売買や相続、贈与などにより新しく森林の所有者となった場合、所有した日から90日以内に「森林の土地の所有者届出書」を町に提出する必要があります。

 

※これらのほかにも、以下のような場合は県からの許可が必要です。詳しくは大船渡農林振興センター森林保全課(0192-27-9926)まで。

・ 保安林に指定されている森林で伐採などの作業をしたい場合(保安林での作業許可

・ 1ヘクタール以上の森林を伐採して森林以外の土地へと転用したい場合(林地開発許可制度

 

2. 自分の山の境界の把握と保全に努めること。

 

森林は所有者の大切な財産です。森林を自分で伐採したり伐採業者に売ったりする前には、他人の森林を間違えて伐採しないよう、森林の境界を所有者間で確認しましょう。

境界の確認には、境界に埋まっている杭や目印に植えた木などが手がかりとなります。

 

林地台帳地図を活用してください!

所有する森林の境界を知るための参考資料の一つに、地籍図をもとに境界線と思われる位置を地図上に示した「林地台帳地図」があります。

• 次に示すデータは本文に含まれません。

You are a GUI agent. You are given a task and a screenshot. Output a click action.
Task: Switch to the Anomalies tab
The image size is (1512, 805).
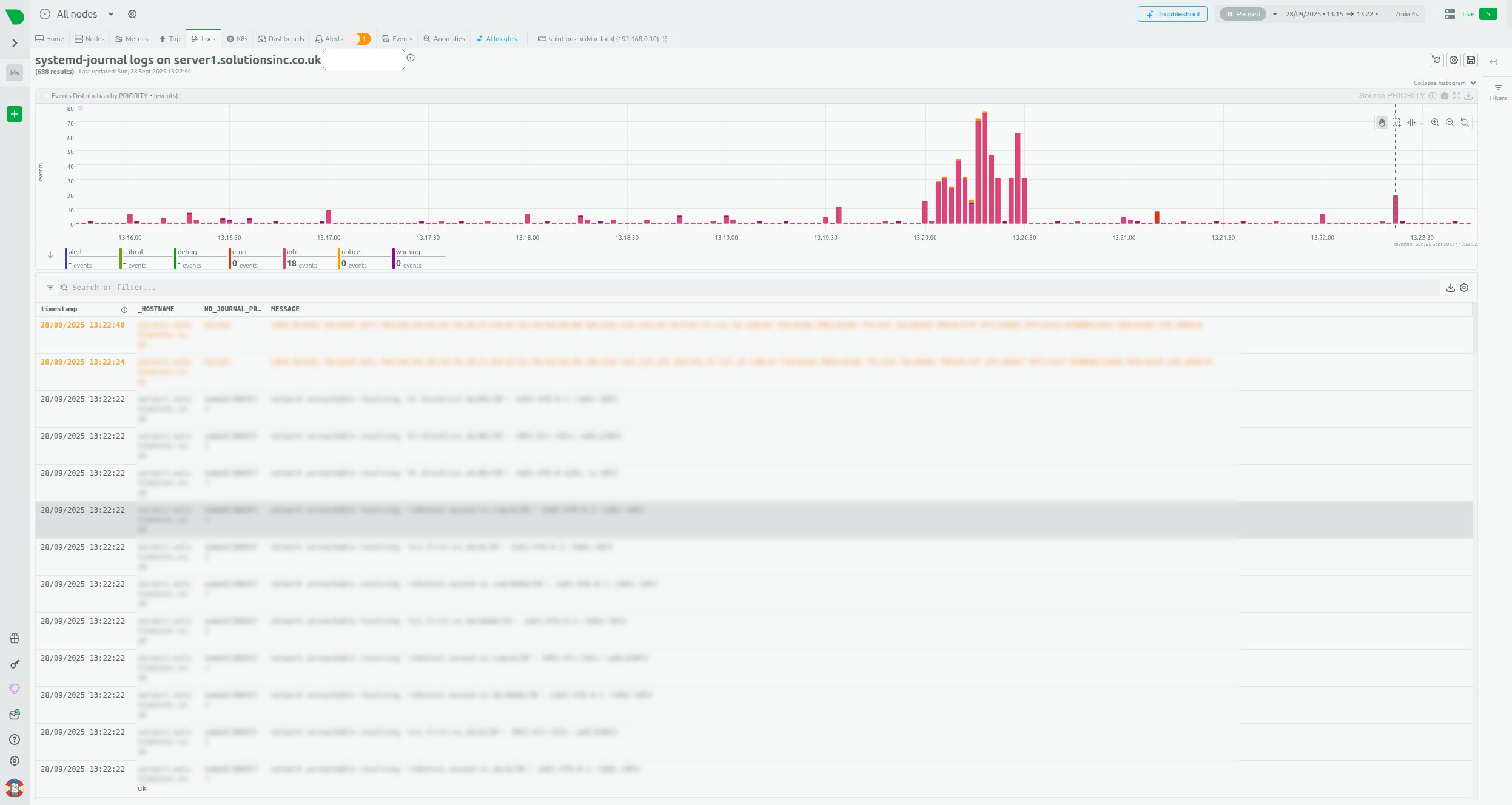click(444, 39)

この地図は、森林所有者本人又は森林所有者から施業の委託を受けた者等が役場林政課で申し出することにより入手できます。詳しくはこちらをご覧ください。

 

 

3. 環境に配慮した施業を行うこと。

 

森林は、水を蓄え土砂崩れを防ぐなどの多様で大切な役割を持っています。これらの役割を伐採などの作業前後で変わらず発揮し続けることができるよう、作業時には環境に配慮しましょう。

住田町では、FSC森林認証を取得している森林での作業時に守るべきルールを定めています。詳しくは住田町の森林認証の取組をご覧ください。

 

4. 伐採後、森林に復元する手法を考えた上で伐採すること。

 

「伐採のあとはそのまま」ではなく、森林に戻すことまでをしっかりと考えていただくようお願いします。

森林を復元する方法には、植栽による“再造林”と、自然に種などから芽が出て木が育つ“天然更新”の2通りがあります。

再造林はスギやカラマツを植えるのが一般的ですが、広葉樹などを植えることもできます。再造林の際にはぜひ補助事業を活用してください。

天然更新のしやすさは周囲の環境に左右されます。ササなどがいったん地面を覆うと簡単には森林に戻りにくくなってしまうことに注意が必要です。

どちらの方法を選んだとしても、計画した期間内に森林に復元したことを確認し、伐採及び伐採後の造林に係る森林の状況報告書」を町に提出してください。